Table 5 rs9350 genotype and allele frequencies [n (%)] and adjusted OR stratified by the aggressiveness of the cancer

SNP analysis of rs9350 for different patient factors

Except for PSA levels at diagnosis, no significant association was observed between rs9350 and clinical factors, including aggressiveness, Gleason scores, age at diagnosis, smoking status, or drinking status (Table 6). Subjects with PSA levels of ≤10 ng/mL were more likely to have the CT/TT genotype than those with PSA levels of >10 ng/mL (P = 0.006).

Table 6 Association of rs9350 with clinical characteristics

Discussion

In order to assess whether mutations accumulate in the DNA in prostate cancer, we investigated the association between rs9350 and the susceptibility of a Chinese population to prostate cancer. Our data showed that certain genotypes of EXO1 were associated with a significantly higher susceptibility for prostate cancer. Our blood samples were obtained from prostate cancer patients and healthy subjects from different geographical locations—Beijing, Hangzhou, and Guangzhou—located in northern, central, and southern China, respectively; this variation in location could have helped obtain convincing results, although the sample size was small. Other studies have demonstrated a significant association between rs9350 and development of pancreatic cancer in American [11] and Taiwanese [12] populations.

To our knowledge, our study provides the first evidence for the association between the EXO1 SNP rs9350 and prostate cancer risk in Chinese people.

EXO1, a structure-specific 5′ nuclease superfamily protein, recognizes single-stranded DNA (ssDNA)–double-stranded DNA (dsDNA) junctions and cleaves one nucleotide into the dsDNA. EXO1 is a processive 5′–3′ exonuclease that plays a role in MMR, double-strand break repair, and telomere maintenance. The challenge for EXO1 is that they should recognize structure-specific damage to distinguish their substrate from among ssDNA, RNA, and dsDNA [13]. For EXO1, substrate- and product-bound structures have been determined in previous studies; EXO1 is associated with multiple types of human cancers, including gastric [14], oral [15], and lung cancers [16] and head and neck squamous cell carcinoma [17].

Exposure to environmental factors is considered the most important etiological factor in the development of carcinomas. For example, carcinogens in tobacco, such as benzo(a)pyrene, can bind to DNA in the epithelial cells of the upper aerodigestive tract, forming covalent DNA adducts and inducing replication errors, associated with cancer origin [17]. Recently, a Brazilian study showed that the EXO1 abnormalities in the DNA MMR system are important determinants of head and neck squamous cell carcinoma, particularly among smokers, and they can be used to predict patient outcomes [17].

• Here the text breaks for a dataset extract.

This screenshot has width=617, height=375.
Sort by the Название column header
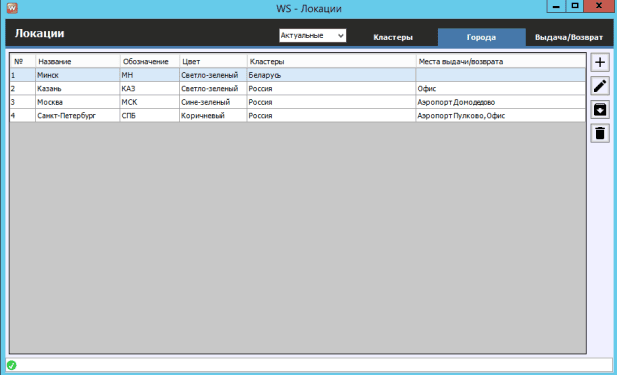[78, 61]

In addition to the association between rs9350 and prostate cancer, we included environmental exposure factors and the family history of the subjects in our analyses. The results showed that age at diagnosis (72 years as the cutoff age), cancer type (localized or advanced disease), and PSA levels at diagnosis (10 ng/mL as the cutoff value) were all significantly associated with an increased prostate cancer risk. In contrast, no significant association was found between prostate cancer risk and other factors such as Gleason scores, smoking status, or drinking status.

Our study had some limitations. First, the control and patient sample size might limit the statistical power of this study, especially for subgroups with different ages of diagnosis and different factors. Next, our prostate cancer patients were from hospitals and the controls were randomly selected from among cancer-free patients in these same hospitals; therefore, whether they formed a representative control population needs to be assessed. The results of our study represent three different areas from China, which is not an accurate expression of entire China.

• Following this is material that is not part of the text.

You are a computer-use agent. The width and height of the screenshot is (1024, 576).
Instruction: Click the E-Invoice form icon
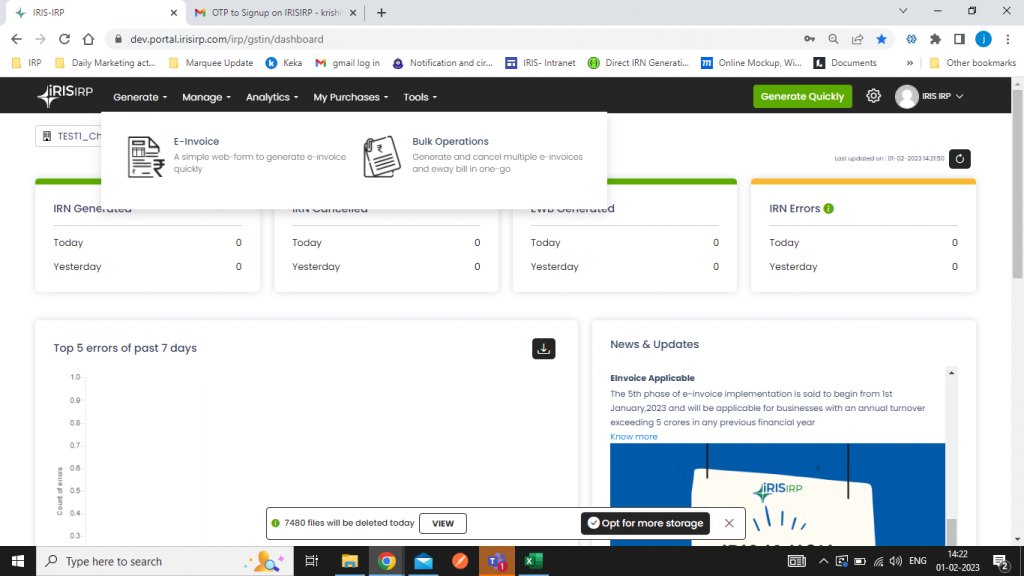point(146,157)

In conclusion, we provided evidence of independent replication for the EXO1 SNP rs9350 associated with prostate cancer risk in China. Although additional studies with larger and more diverse populations and functional analysis of the SNP are necessary to confirm and extend our findings, we believe that the EXO1 SNP rs9350 could be a useful biomarker for assessing predisposition to prostate cancer and early diagnosis of the disease.